§ **What to produce**
Using the entries below, return word for word the lines from the one containing "Click the second" up to and including the last.

[Saved entries]
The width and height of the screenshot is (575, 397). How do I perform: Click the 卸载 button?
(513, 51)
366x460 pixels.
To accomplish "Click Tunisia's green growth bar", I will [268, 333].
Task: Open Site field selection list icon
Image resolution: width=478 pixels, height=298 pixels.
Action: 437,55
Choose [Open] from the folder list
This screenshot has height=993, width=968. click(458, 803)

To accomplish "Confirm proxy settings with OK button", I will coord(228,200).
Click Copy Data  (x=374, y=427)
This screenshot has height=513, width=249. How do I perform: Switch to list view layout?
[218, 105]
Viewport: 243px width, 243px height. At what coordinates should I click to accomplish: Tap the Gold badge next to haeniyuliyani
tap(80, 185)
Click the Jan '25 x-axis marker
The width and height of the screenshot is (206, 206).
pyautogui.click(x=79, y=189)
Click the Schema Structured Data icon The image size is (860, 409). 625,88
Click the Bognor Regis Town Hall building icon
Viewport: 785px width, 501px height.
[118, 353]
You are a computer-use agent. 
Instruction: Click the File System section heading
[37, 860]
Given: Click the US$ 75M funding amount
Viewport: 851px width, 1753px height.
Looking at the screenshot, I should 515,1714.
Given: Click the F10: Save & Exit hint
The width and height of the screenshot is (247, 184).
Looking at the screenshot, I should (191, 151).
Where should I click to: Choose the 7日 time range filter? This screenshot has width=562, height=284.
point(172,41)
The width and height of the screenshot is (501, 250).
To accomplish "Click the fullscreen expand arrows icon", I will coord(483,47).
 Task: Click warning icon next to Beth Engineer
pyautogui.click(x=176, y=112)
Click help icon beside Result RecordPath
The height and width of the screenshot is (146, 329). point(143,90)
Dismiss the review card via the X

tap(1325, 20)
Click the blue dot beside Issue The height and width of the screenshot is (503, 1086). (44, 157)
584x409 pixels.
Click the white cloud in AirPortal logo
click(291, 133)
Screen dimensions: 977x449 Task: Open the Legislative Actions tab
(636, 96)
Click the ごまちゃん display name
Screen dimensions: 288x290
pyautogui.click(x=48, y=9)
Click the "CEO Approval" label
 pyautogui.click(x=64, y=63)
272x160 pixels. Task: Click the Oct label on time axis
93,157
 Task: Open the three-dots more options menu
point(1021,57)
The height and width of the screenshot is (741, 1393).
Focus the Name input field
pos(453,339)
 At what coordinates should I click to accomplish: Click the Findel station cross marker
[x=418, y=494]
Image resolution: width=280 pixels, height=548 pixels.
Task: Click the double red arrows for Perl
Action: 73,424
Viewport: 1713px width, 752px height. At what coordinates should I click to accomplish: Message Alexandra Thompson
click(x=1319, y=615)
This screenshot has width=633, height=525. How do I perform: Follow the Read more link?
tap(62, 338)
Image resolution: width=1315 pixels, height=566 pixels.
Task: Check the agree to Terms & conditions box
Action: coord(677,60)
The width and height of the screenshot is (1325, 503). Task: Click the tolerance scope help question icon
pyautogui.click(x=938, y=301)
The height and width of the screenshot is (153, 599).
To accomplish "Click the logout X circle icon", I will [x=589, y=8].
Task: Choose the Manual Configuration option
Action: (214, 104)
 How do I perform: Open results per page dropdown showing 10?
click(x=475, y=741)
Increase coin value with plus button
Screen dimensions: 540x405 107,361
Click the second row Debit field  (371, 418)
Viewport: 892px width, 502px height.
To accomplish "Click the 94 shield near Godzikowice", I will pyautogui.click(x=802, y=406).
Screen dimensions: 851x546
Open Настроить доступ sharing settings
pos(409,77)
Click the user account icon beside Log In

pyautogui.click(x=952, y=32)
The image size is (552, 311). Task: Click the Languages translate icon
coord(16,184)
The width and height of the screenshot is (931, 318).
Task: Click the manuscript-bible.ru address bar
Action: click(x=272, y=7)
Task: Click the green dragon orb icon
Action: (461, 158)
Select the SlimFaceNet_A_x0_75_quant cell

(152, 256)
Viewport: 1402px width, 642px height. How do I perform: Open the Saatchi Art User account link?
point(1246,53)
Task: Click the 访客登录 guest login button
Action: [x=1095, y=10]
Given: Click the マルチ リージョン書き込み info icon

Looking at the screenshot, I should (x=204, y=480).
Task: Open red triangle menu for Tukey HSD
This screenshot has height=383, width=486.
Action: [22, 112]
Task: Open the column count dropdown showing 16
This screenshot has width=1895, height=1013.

§ **Response to this exercise**
Click the second row Debit field  (371, 418)
Viewport: 892px width, 502px height.
To accomplish "Click the 94 shield near Godzikowice", I will pyautogui.click(x=802, y=406).
Screen dimensions: 851x546
Open Настроить доступ sharing settings
pos(409,77)
Click the user account icon beside Log In

pyautogui.click(x=952, y=32)
The image size is (552, 311). Task: Click the Languages translate icon
coord(16,184)
The width and height of the screenshot is (931, 318).
Task: Click the manuscript-bible.ru address bar
Action: click(x=272, y=7)
Task: Click the green dragon orb icon
Action: (461, 158)
Select the SlimFaceNet_A_x0_75_quant cell

(152, 256)
Viewport: 1402px width, 642px height. How do I perform: Open the Saatchi Art User account link?
point(1246,53)
Task: Click the 访客登录 guest login button
Action: [x=1095, y=10]
Given: Click the マルチ リージョン書き込み info icon

Looking at the screenshot, I should (x=204, y=480).
Task: Open red triangle menu for Tukey HSD
This screenshot has height=383, width=486.
Action: [22, 112]
Task: Open the column count dropdown showing 16
This screenshot has width=1895, height=1013.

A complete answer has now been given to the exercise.